Students build on their knowledge of the features, forms, and representations of quadratic functions, and extend their understanding from solutions in the real number system to the complex number system.

## Unit Summary

In Unit 2, Quadratics, students review the features, forms, and representations of quadratic functions and extend their understanding from the solutions in the real number system to the complex number system. In this unit, students will also deepen their understanding of solutions of systems of quadratic equations and applications modeled with quadratic functions.

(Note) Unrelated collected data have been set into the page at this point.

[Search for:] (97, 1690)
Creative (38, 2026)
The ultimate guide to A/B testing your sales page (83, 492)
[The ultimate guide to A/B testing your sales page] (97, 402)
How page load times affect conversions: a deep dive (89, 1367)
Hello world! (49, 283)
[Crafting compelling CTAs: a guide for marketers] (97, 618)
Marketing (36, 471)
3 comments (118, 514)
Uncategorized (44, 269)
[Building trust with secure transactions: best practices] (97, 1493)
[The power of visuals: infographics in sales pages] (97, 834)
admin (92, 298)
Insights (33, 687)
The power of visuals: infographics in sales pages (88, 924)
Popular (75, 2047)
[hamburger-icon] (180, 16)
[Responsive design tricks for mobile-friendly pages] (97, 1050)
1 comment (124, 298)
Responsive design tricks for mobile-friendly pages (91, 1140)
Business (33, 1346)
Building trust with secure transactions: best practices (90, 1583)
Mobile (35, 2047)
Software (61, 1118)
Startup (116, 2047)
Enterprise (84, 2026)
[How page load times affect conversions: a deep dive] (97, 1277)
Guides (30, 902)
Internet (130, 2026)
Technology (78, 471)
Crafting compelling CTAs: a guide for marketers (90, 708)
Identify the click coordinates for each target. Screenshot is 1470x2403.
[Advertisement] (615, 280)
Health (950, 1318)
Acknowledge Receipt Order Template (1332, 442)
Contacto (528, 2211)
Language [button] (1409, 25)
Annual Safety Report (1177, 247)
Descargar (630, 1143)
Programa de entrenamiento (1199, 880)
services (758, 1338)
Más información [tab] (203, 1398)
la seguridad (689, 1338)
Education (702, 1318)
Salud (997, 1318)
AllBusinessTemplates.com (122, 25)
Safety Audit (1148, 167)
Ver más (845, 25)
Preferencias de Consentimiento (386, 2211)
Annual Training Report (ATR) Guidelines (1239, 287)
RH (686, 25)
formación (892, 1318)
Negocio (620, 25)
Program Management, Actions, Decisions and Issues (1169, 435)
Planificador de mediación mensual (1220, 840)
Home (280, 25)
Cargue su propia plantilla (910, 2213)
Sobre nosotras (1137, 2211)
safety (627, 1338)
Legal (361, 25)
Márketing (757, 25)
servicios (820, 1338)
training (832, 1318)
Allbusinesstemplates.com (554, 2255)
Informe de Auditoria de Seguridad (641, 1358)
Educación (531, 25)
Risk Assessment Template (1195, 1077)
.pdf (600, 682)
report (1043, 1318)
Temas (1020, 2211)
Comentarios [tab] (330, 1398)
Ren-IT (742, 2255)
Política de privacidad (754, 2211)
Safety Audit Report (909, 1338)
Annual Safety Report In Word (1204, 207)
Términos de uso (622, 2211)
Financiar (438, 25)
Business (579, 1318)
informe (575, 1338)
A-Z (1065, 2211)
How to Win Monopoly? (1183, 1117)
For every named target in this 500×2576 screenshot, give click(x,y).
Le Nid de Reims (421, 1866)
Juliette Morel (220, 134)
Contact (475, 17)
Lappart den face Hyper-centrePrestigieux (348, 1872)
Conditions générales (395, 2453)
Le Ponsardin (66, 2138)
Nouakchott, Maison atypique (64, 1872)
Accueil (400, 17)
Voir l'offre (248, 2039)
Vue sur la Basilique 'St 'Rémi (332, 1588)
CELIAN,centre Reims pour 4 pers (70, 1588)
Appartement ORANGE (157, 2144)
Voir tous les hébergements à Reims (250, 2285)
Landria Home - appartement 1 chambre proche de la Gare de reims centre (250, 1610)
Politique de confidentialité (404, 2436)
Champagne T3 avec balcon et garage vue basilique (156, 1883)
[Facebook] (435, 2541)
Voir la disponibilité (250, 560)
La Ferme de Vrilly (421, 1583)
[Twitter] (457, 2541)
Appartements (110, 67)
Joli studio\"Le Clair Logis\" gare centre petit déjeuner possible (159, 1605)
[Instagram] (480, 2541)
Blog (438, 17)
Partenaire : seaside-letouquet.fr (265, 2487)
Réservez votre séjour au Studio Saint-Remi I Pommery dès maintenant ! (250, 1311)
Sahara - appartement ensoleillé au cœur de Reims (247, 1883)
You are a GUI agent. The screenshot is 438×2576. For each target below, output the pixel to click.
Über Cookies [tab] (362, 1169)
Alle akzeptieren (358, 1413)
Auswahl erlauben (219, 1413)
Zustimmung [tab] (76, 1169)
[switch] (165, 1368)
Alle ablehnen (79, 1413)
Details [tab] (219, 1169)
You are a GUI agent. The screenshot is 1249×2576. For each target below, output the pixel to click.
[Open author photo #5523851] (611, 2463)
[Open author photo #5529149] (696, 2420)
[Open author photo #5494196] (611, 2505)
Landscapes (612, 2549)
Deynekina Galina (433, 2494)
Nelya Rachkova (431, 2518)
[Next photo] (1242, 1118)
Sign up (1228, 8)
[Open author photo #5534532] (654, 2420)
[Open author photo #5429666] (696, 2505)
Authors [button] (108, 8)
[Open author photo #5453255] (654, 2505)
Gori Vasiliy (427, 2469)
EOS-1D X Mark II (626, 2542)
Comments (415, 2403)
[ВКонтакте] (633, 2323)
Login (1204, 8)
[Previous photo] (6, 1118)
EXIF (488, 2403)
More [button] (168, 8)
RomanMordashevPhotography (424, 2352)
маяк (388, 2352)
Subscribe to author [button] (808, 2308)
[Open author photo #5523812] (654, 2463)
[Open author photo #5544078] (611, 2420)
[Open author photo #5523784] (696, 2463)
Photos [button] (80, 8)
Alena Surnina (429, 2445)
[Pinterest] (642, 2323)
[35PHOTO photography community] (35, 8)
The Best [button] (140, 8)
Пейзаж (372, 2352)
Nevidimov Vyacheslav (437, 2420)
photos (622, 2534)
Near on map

Unit 2 begins with students identifying features of quadratic functions in multiple representations and converting between representations to reveal features, including transformations and symmetry, and connections between factoring and completing the square. Next in this unit, students will determine the number and kind of solutions using the discriminant, using graphical analysis, and by identifying non-real solutions found algebraically. Students will operate with complex numbers in Topic B as well, drawing connections to properties of operations in the real number system. In Topic C, students will extend the kinds of situations that can be modeled with quadratic functions from projectile motion, studied in Algebra 1, to geometric and profit function applications. Finally, students will review and extend their understanding of systems of quadratic equations; in the advanced course students will also explore systems with circles. If the advanced course is being taught, students will also investigate conjugates of complex numbers, write imaginary roots in intercept form, and restrict the domain of quadratics to render them invertible.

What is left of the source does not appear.